Thanks to Alan Douglas I acquired a McMurdo Silver Model 904 Capacitance Resistance Bridge.
A post on the Antique Radio Forum pointed me to Steve Rosenfeld (oceangate at comcast dot net) as a source for a manual.
He supplied nice copies of the manual, a magazine article written by McMurdo Silver himself describing the features of the circuit, and the advertisement above.
I'm very impressed by the quality of construction for a service-grade instrument.
Thumbscrews hold the front panel and chassis to the case, making it easy to remove for restoration.

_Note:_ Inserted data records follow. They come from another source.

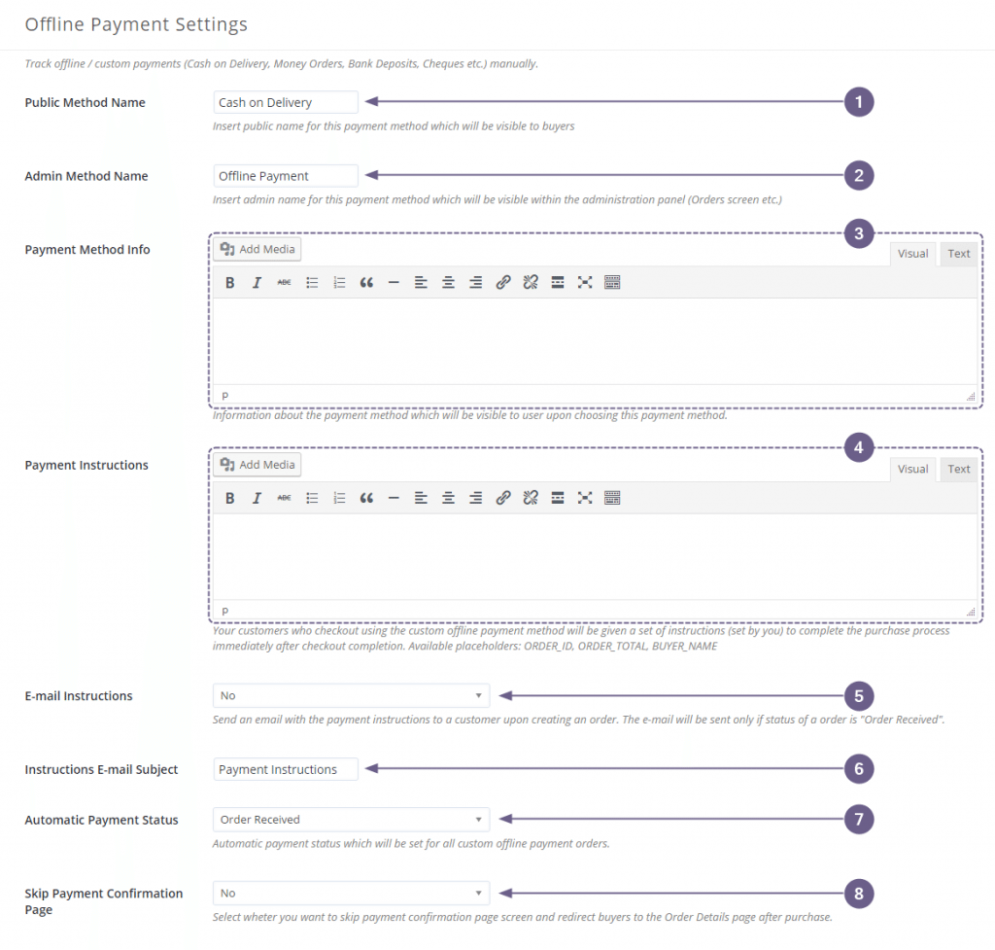Apply italic formatting in Payment Method Info editor
The height and width of the screenshot is (950, 995).
coord(257,282)
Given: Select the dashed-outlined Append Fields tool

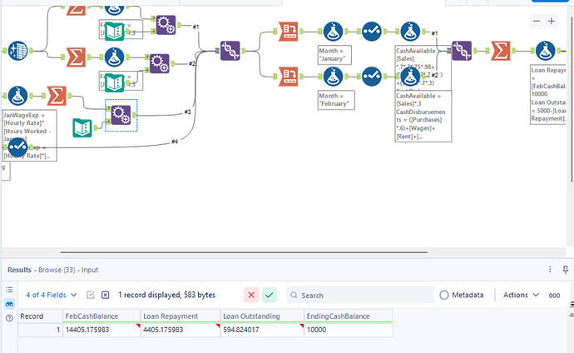Looking at the screenshot, I should (x=121, y=112).
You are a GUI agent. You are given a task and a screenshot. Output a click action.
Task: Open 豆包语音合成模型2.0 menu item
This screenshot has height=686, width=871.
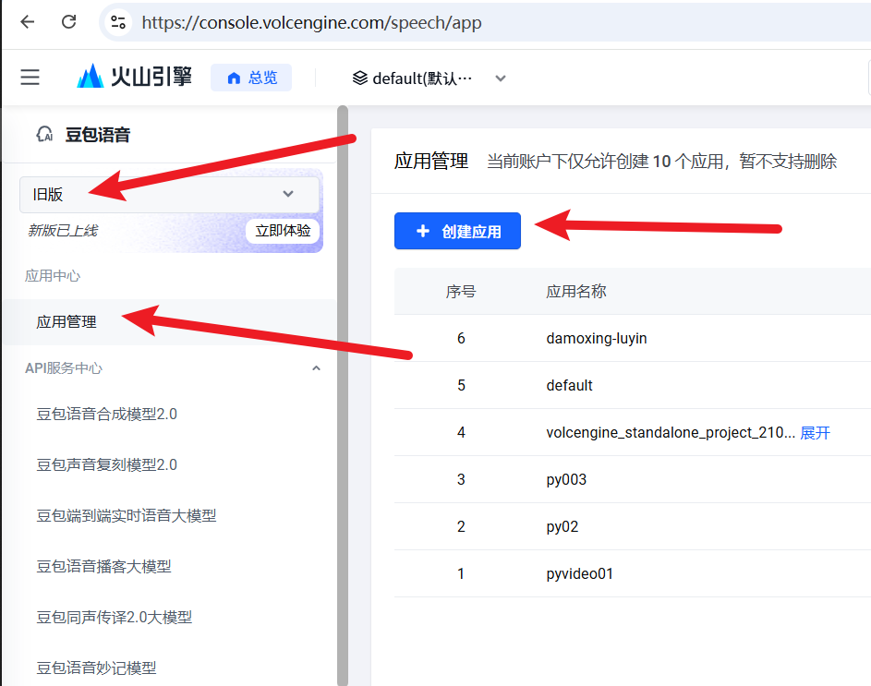(x=106, y=415)
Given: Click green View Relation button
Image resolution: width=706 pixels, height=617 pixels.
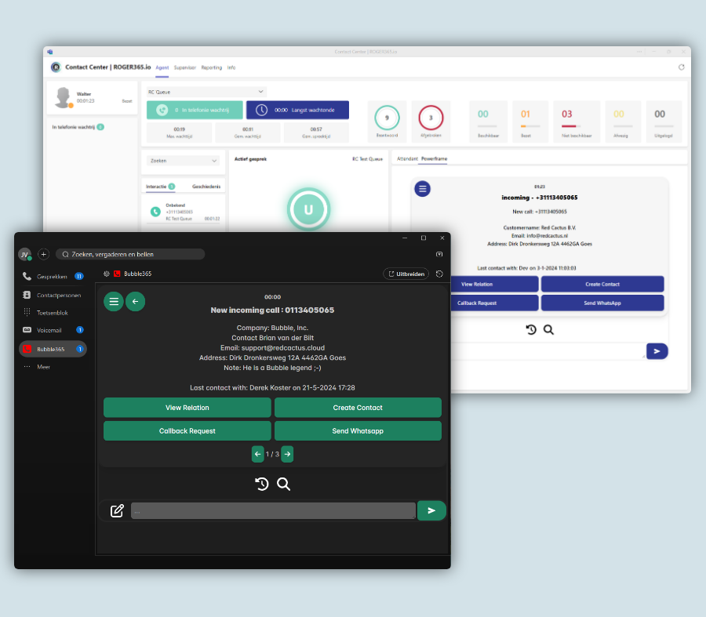Looking at the screenshot, I should click(x=187, y=408).
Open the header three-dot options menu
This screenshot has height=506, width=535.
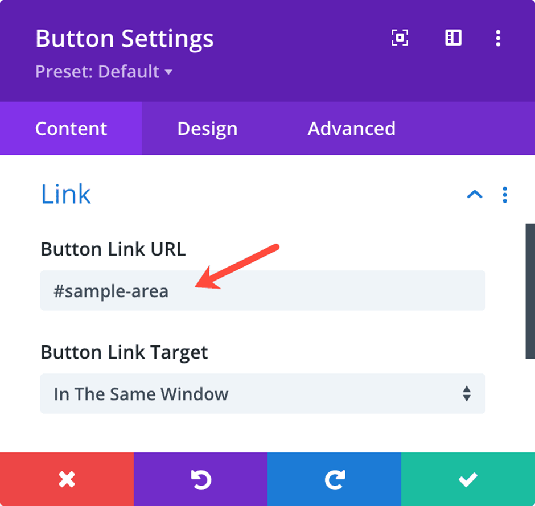pos(498,38)
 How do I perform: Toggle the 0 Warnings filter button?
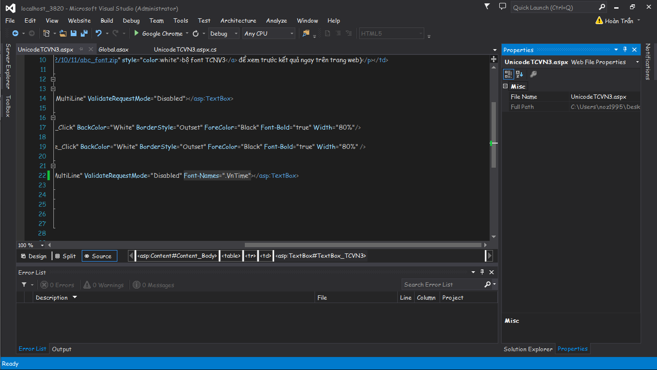(103, 285)
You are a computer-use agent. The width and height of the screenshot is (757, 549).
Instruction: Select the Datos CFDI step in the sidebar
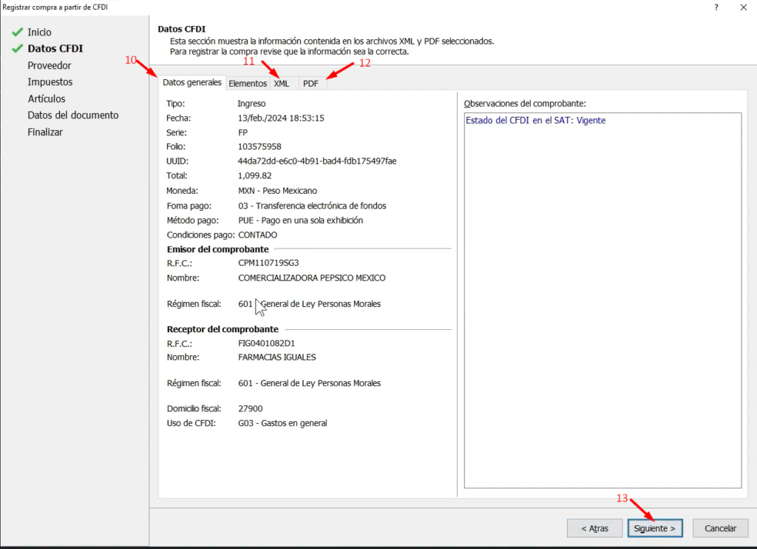tap(55, 49)
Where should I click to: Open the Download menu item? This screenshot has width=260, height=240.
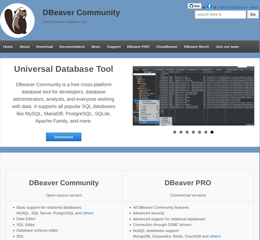45,47
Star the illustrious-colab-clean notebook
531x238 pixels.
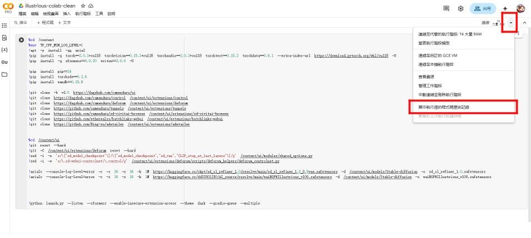pyautogui.click(x=82, y=6)
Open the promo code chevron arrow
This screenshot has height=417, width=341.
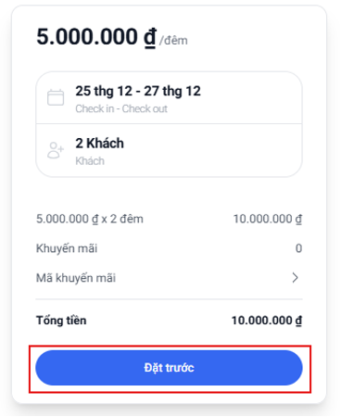tap(296, 278)
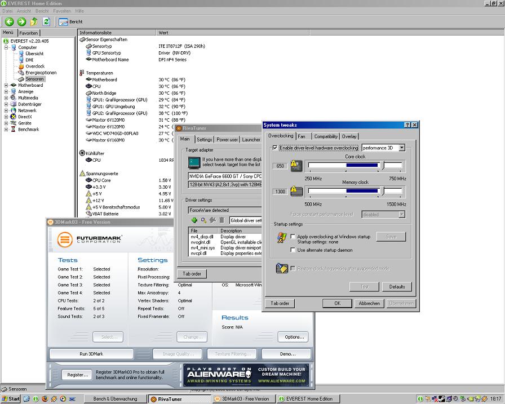Screen dimensions: 505x404
Task: Click the green Forward arrow in EVEREST toolbar
Action: pos(21,21)
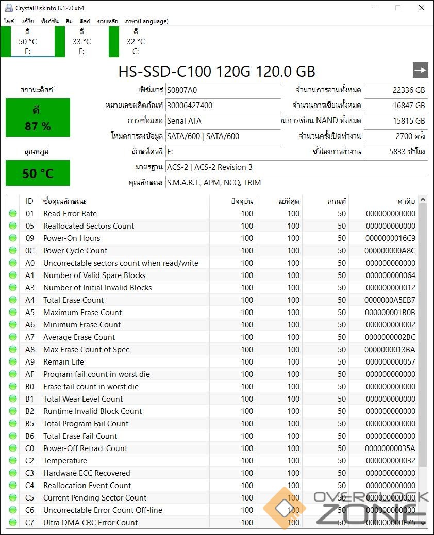Screen dimensions: 434x535
Task: Click the firmware field showing S0807A0
Action: (x=223, y=90)
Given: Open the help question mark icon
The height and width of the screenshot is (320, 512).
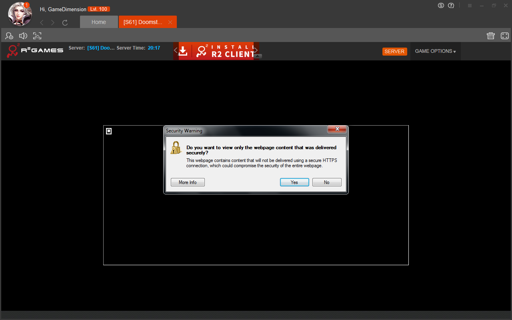Looking at the screenshot, I should [451, 6].
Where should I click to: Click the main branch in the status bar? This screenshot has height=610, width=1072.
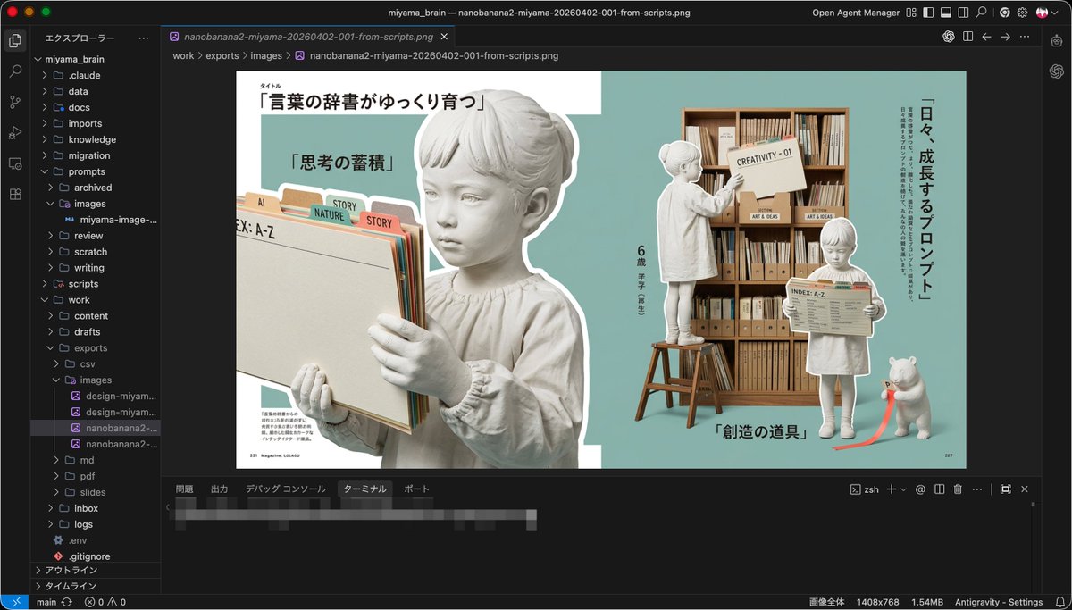point(46,602)
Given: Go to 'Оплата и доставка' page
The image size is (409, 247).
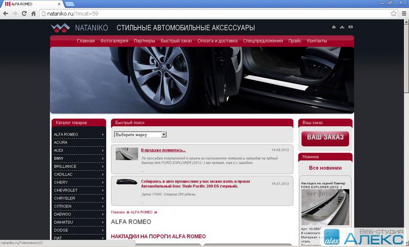Looking at the screenshot, I should pos(217,41).
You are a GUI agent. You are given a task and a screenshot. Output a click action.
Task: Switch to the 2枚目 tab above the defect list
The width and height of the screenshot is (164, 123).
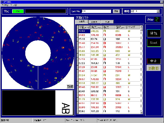pyautogui.click(x=94, y=22)
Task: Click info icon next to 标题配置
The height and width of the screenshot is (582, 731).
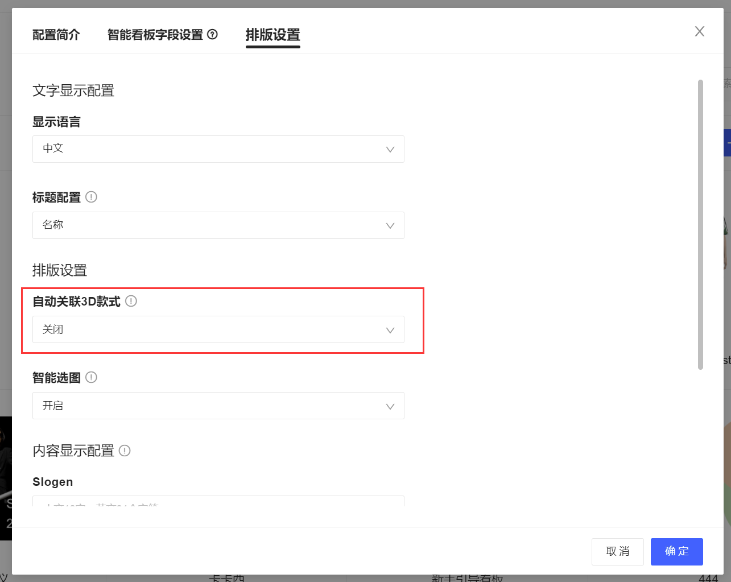Action: pos(91,197)
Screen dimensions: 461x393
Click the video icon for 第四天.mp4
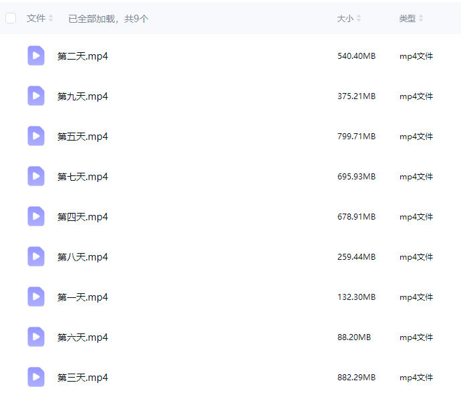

The main bridge potentiometer is a wirewound with a nice feel to it.
The parts are all mounted on the front panel. The power supply filtering and the bridge capacitances are mounted on a terminal board.
The range switch is a high-quality ceramic rotary switch.
The wiring has a pre-war look to it: cloth insulation and straight wire runs.
The carbon composition resistors also have that 1940's look: wide color bands, rough surface on the molded body. The precision 1% resistances are made from selected series pairs of ordinary 20% resistors.
The bridge capacitors need replacement.
Some were trimmed with selected parallel caps. Others seem to be simply selected components. The parts list calls for 2% tolerances on the bridge reference capacitors.
Here's a view from the left side.
Right side view. Some of the components are buried under the power transformer. Re-capping and re-resistoring is going to require dismantling it, and I hesitate to disturb the historical authenticity of the piece.
Update:
I replaced the capacitors and resistors and recalibrated the bridge.
I had to disconnect a number of wires to free the terminal board. I took lots of photographs of the wiring layout before disturbing anything as an aid to getting it all back together correctly.
I was able to pop off the cover of the main bridge potentiometer and clean the wiper and the resistance element with a drop of DeOxit.
I bought a couple of General Tools precision oilers. I keep one filled with Mobil 1 synthetic motor oil and one filled with DeOxit. Since the DeOxit has a low viscosity, you have to be careful not to open the valve too far, lest you deposit too much DeOxit.
I rebuilt the terminal board with new electrolytics and resistors.
An Antique Radio Forum friend with a General Radio precision capacitance bridge hand-selected the replacement bridge reference capacitors from a batch that I sent to him. Many thanks!
I replaced the bridge reference resistors on the range switch with 1% wirewound precision resistors.
The magic eye tube socket got new resistors. I had to replace one of the cloth-covered wires where I broke off the end while removing it. I don't stock cloth covered wire in my shop, so I had to settle for vinyl insulated hookup wire.
The lever switch and pushbutton got the DeOxit treatment and a new set of components. I reused the original fabric spaghetti tubing on the leads of the replacment capacitor.
I also sparingly used DeOxit on the range switch contacts.
The brackets for the leather handle were pretty rusty.
I cleaned them up with a Dremel with a wire brush ...
... and sprayed them with Testors Gloss Cote lacquer to protect the finish.
I had to clean up the hardware for the brackets, too.
The 904 uses pin jacks so I made up a set of short test leads to connect to my capacitor test fixture.
The banana plugs also fit the barrel of Mueller BU-60 alligator clips.
Calibrating the bridge was a bit problematic. The old 0.01 µF reference cap was just a little bit high in value. The set-screw had marred the shaft of a the potentiometer, so when I set the dial correctly for the new reference cap and then tightened the set screw, the dial would shift a little to line up with the old calibration. I ended up locking the dial with a bit of glyptol rather than fully tightening the set screw.
The original 1.0 µF reference cap was quite high - almost 20% high. And, of course, the old paper caps were leaky.